In the recent 20 years of clinical practice, Yinxieling tablets have been extensively used for the treatment of psoriasis and have exhibited a promising clinical efficacy in terms of relieving the symptoms of psoriasis and reducing the relapsing rate. Molecular biological technologies have been used to analyse the pharmacological mechanisms of multiple ingredients in Yinxieling tablets.18 19 These studies have demonstrated that Yinxieling tablets are involved in the regulation of immune-mediated cells and the interaction of cellular cytokines, which has revealed the potential mechanism of Yinxieling tablets in the treatment of psoriasis. In the exploration of the molecular and pharmacological mechanisms of Yinxieling tablets, two clinical trials have been performed to confirm their clinical effectiveness. In Wang et al’s study, 24 patients with psoriasis were equally randomised into the following two groups: a treatment group that received Yinxieling tablets for 8 weeks and a control group that received acitretin capsules for 8 weeks. The therapeutic effect of the Yinxieling tablets in the treatment of psoriasis was similar to that of the acitretin capsules, but fewer side effects appeared in the Yinxieling tablet group.20 In Dai et al’s study, 90 patients in observation groups were treated with Yinxieling, and 30 patients in a control group were treated with placebo for 8 weeks. The result revealed that the Yinxieling decoction had a therapeutic effect on PV.21 However, there are limitations to the further development of Yinxieling because of its complex compounds.
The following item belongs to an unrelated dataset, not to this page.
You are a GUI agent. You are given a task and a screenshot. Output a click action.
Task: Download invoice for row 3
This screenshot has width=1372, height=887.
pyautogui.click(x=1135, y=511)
To expand the application of Yinxieling, an optimised formula, that is, PSORI-CM01 (former name YXBCM01), was developed. This formula is composed of only seven ingredients (ie, radix paeoniae rubra, smoked plum, C. spicatus, radices lithospermi, C. zedoaria, rhizome smilacis glabrae and liquorice) of the Yinxieling tablet that were found to have positive correlations with pharmacodynamic indicators based on a computerised systematic pharmacological method and orthogonal experiments.22 23 An observational study revealed that 2 months of treatment with PSORI-CM01 for PV reduced the Psoriasis Area and Severity Index (PASI) and Dermatology Life Quality Index (DLQI) scores with no adverse events.24 Another 12-week observational study revealed that the PASIs of patients with psoriasis were reduced after PSORI-CM01 treatment, and the metabolic variations were observed in patients with psoriasis before and after PSORI-CM01 treatment.25 Our previous study demonstrated that PSORI-CM01 can reduce keratinocyte proliferation in vitro and inhibit epidermal hyperplasia in an imiquimod-induced psoriasis-form mouse model.26 The PSORI-CM01 formula can also affect the Th-17/IL-23 axis and inhibit the expression of cytokines and chemokines and thus improve inflammatory conditions in the dermic microenvironment.27

However, the previous studies of PSORI-CM01 are all based on preliminary clinical observations and animal experiments. Whether the clinical efficacy and safety of PSORI-CM01 granules are better than those of its prototype, that is, the Yinxieling tablet, remains uncertain. Therefore, a rigorously designed randomised controlled trial to determine whether PSORI-CM01 is more effective than the Yinxieling tablet and to investigate the efficacy and safety of this new formula is warranted.

Methods

Design

This is a double-dummy, double-blind, randomised, controlled trial to investigate the efficacy and safety of the new formula PSORI-CM01 granule compared with its prototype, the Yinxieling tablet. This study will be performed in three centres in China: the Guangdong Provincial Hospital of Chinese Medicine (GPHCM), the Affiliated Hospital of Tianjin Chinese Medicine Academy and the Third Hospital of Hangzhou. Because Yinxieling tablets and PSORI-CM01 granules have different preparation forms, a double-dummy, double-blind trial design was selected to guarantee rigorous blinding.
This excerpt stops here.